RUN from Undisciplined on Vimeo.
On June 2, 2011, I started running. In high school and college, I occasionally ran. In my mid 20s, I swam a little and biked some more. But when I became pregnant with my son Fletcher at age 28 I stopped. As I ran for the first time last summer, I was just about to turn 37 and hadn’t really worked out for 9 years.
For my 8, 15, or even 21 year old self not working out for 9 years would be really hard to believe. I was an active kid: ballet, gymnastics, basketball, soccer and swimming. I had almost too much energy most of the time. And I was strong; hailing from a long line of powerful Puotinen women, I was muscular and tough and saw myself as a physical force to be reckoned with.
My mom used to tell me lots of stories about my physical energy, exuberance and strength: How, because I never wanted to stop doing, I would fall asleep in a running position. Or how I would keep other kids, mostly boys, in line with my “power” hugs. Or, my dad’s favorite: how, during a soccer game, while I was defending the ball, I collided with another player and I kept going while they stayed on the ground. Okay, my mom’s version of this last story was a lot more dramatic; I recall the phrase “and the whole earth shook” being used at some point in her description of the collision.
What happened to that younger me? I could speculate on all of the reasons how and why I lost my powerful physical confidence, drawing upon personal experiences and academic feminist theories. But not now. Why spend time dwelling on that past, when I could reflect on my joyful present?
I love running. I never thought I would say that. For years, I’d hear people talking about how great running was and I’d think, “in theory, running sounds great; but it’s really not my kind of practice.” I liked swimming and biking much better. But now, I’ve become one of those people; the people that love running.

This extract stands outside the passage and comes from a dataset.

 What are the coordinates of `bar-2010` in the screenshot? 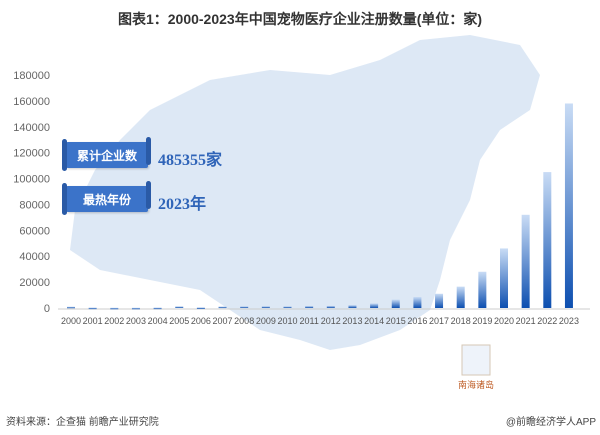 It's located at (288, 307).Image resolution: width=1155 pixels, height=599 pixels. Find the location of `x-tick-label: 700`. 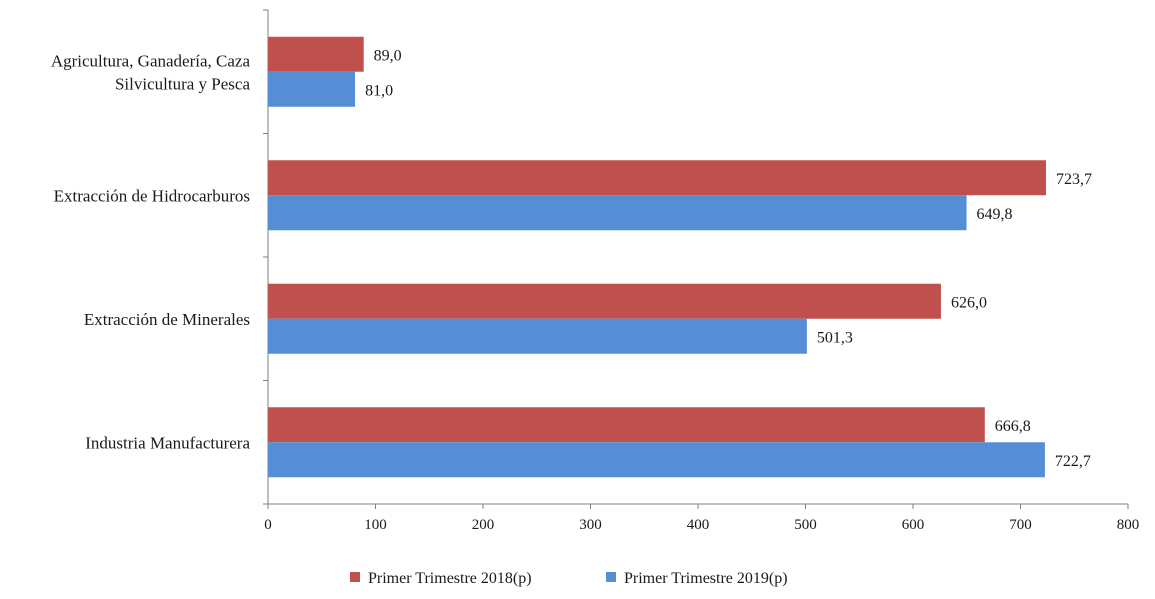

How can I describe my joy for running without settling into all of the clichés about it? I probably can’t. So, in expressing my love for it, I won’t try to offer up new insight on running or it’s deep significance. Instead, I want to document my process of loving and living (mostly joyfully, sometimes painfully, but always intensely) through running.
For me, running is a joyful experiment in pushing at and beyond my limits.
Running forces me to keep going beyond what I think I can do.
Pushing at my mental and physical limits through running faster or longer than I think possible, has immediate, and often joyful, usually tangible results.
A stronger body and spirit.
Faster times.
Longer distances.
The runner’s high.
Runners often talk about the runner’s high, that intense, euphoric feeling that you get when you push yourself to or past your limits. My swim coach in high school, Coach Meechum, used to describe this limit pushing as hitting and going past your pain threshold. I don’t really talk to many other runners–I value running as a solitary endeavor–so I don’t know how they experience it. For me, the runner’s high is a feeling of being beside:
Not quite outside of myself, still feeling the road beneath my feet and the effort of running hard, yet not feeling constrained by it
And beside myself, almost overwhelmed by intense emotions: the joy of working my body and the sadness of thinking about my dead mom who started running a couple years after I was born and kept running until a few years before she was diagnosed with pancreatic cancer.
Turning to running in your 30s is not unusual, in my family, or, I’m sure, in many others. My brother-in-law successfully did it about 8 years ago. And my mom did it a few years after I was born in the late 70s. They were both 37, just like me when I started.
I have very fuzzy memories of my mom taking me with her to the Paavo Nuermi gym at Suomi College in Hancock, MI. I’d sit in the bleachers with Kiefer (my first kiss), while she ran around the track. She kept running for years–how often? I have no idea. How seriously did she take her running? Why did she do it? I never really talked to her about it. Why didn’t I talk to her about it?
When I think about my mom and her running. I’m haunted by the advice she gave me when I reached my 30s. She said, “Sara, what you do in your 30s makes a difference in your 60s. Eat right now and exercise and you’ll be rewarded when you’re older.” What was my mom’s reward? In her 60s, she was still really strong and healthy, except for the fact that her body was being ravaged by chemo drugs used to prevent the cancer cells from spreading beyond the tumor found in her pancreas. She was so healthy that her body refused to quit, prolonging her suffering. Is this really what happened? I’m not sure, but that’s how I imagined it as she was dying. Her attempts at being strong and healthy didn’t help, they seemed to only hurt and bring pain…lots and lots of pain. I found myself asking, why bother if being healthy could only lead to prolonged suffering later?
Now 2.5 years after her death, I’m less pessimistic about the potential effects of being healthy. But, I also don’t have any illusions that the running I do now will necessarily protect me from suffering in the future. But I run anyway. And I love it.
I like running alone and almost always with music. I listen to songs from my past, songs with driving beats, songs with trite, perhaps cheesy, lyrics and swelling choruses.
Running has restored my confidence and has helped me to remember that I am powerful and strong and amazing. Running doesn’t make me feel like a badass; it reminds me that I am and have always been a badass.